Ополченцы привезли на передний край противотанковые ежи, сваренные из обрезков рельс. Сбросили их из грузовика.
— Мужики, говорите, где ежики ставить. Откуда на вас танки попрут?
Рябинин отправился в штаб батальона, чтобы получить указания у начштаба.

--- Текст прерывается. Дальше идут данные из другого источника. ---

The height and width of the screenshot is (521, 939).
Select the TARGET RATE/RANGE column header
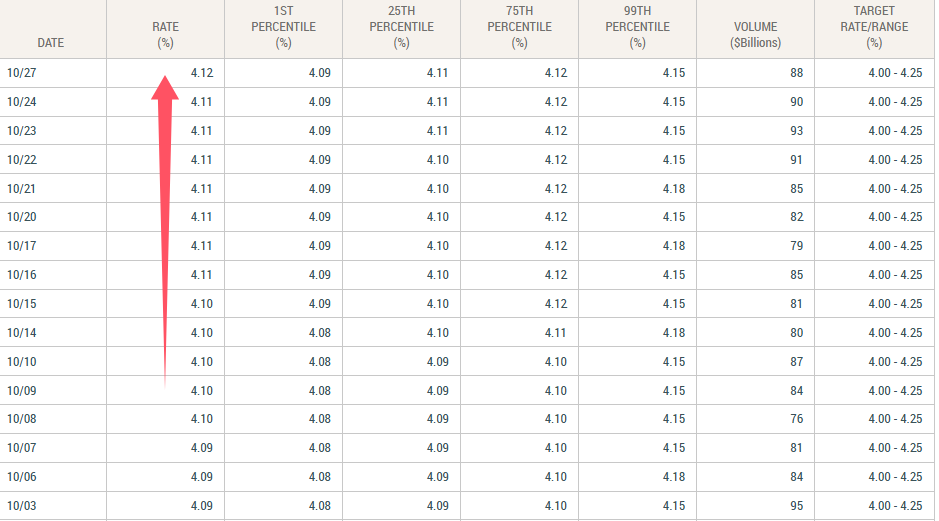874,28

В штабе, в горнице с раскрытыми окнами, у стола с бумагами, картами, рациями, под висящим на гвозде автоматом, сидел комбат Курок. За его спиной у стены стояло полковое знамя времен Отечественной войны, бархатное полотнище с вышитым профилем Ленина и надписью: «За нашу советскую Родину!» Курок был в тельняшке, с лысым черепом. В рыжей косой бороде скрывался шрам, шевелились губы, с трудом проталкивающие слова. Он говорил по мобильному телефону. Была включена громкая связь. Он сделал знак Рябинину, чтобы тот не мешал, и Рябинин от порога слушал разговор комбата.

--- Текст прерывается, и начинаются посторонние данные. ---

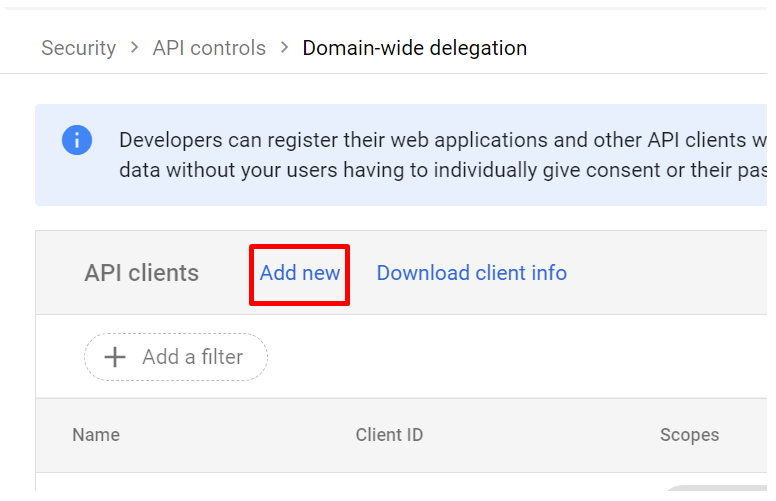The width and height of the screenshot is (776, 501).
Task: Click the blue info icon in the banner
Action: coord(77,140)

— Вот не думал, Слава, что встретимся. Я тебя после училища потерял из виду, все думал, где это мой друг Владислав Курков потерялся. Слышал от кого-то, что в Чечне воевал, был ранен. Как теперь-то? Жив-здоров? — Громкая связь сквозь шелесты и потрескивания доносила чей-то дружелюбный голос.
— Да все нормально, жив-здоров. А как ты, Миша, мой телефон раздобыл?
— Да пленный из твоего батальона. Кажется, позывной «Малюта». Мы его немного прижали, и он мне твой телефон дал. Сказал, что «Курок» — это Курков Владислав Александрович. «Ба, думаю, так ведь это друг мой Слава. Дай позвоню!»
— Ну, рад тебе, Миша. Здорово! Как ты? Есть семья, дети?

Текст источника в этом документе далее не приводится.